● SUPPLIED MATERIAL
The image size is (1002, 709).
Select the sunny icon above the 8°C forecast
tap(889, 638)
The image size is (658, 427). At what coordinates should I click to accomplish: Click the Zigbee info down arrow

* * *

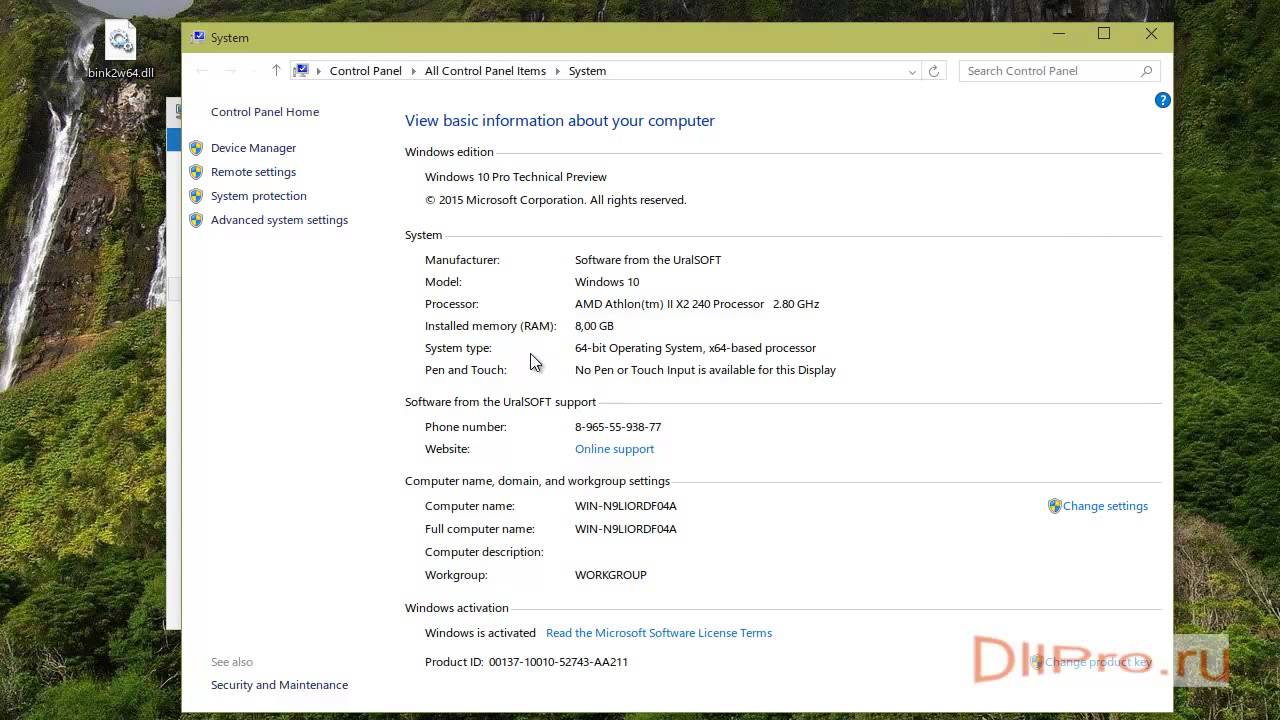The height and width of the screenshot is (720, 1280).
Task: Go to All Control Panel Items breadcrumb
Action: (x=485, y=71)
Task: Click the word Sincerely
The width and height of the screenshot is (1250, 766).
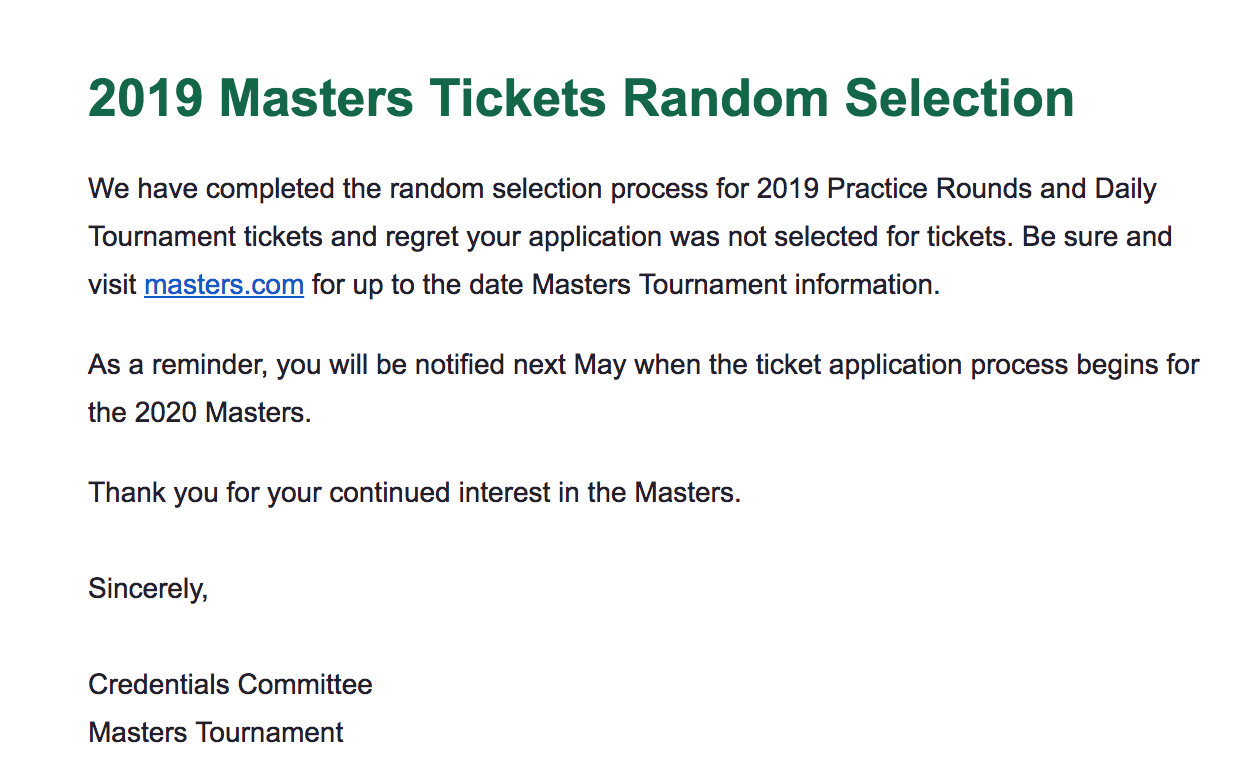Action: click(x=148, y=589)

...

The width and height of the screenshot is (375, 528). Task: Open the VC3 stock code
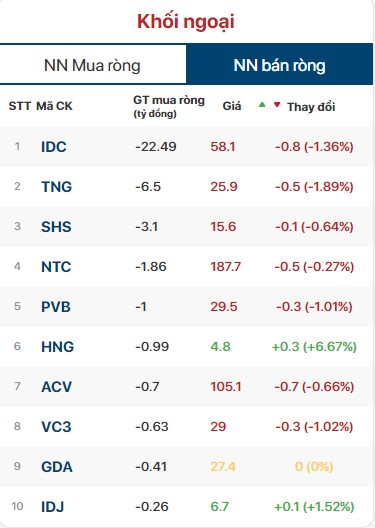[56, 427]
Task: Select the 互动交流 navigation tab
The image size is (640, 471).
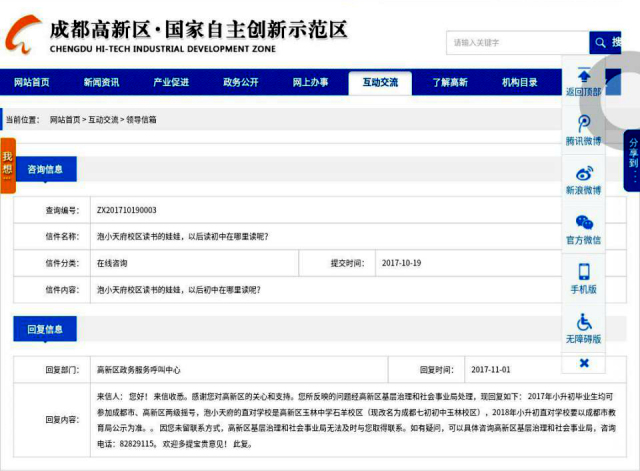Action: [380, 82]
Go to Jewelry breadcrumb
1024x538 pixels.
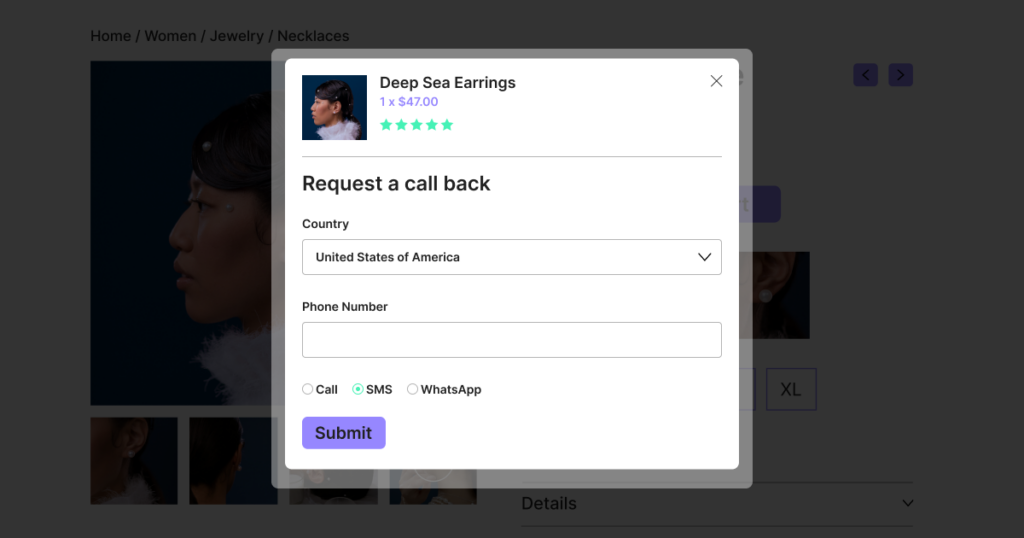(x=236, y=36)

● EXERCISE
In the listing above, find the line with "The image size is (1002, 709)." and the line with "The image size is (658, 427).", then print exactly those two lines and every line between them, and nothing more.

● RESPONSE TO THIS TASK
The image size is (1002, 709).
Select the sunny icon above the 8°C forecast
tap(889, 638)
The image size is (658, 427). At what coordinates should I click to accomplish: Click the Zigbee info down arrow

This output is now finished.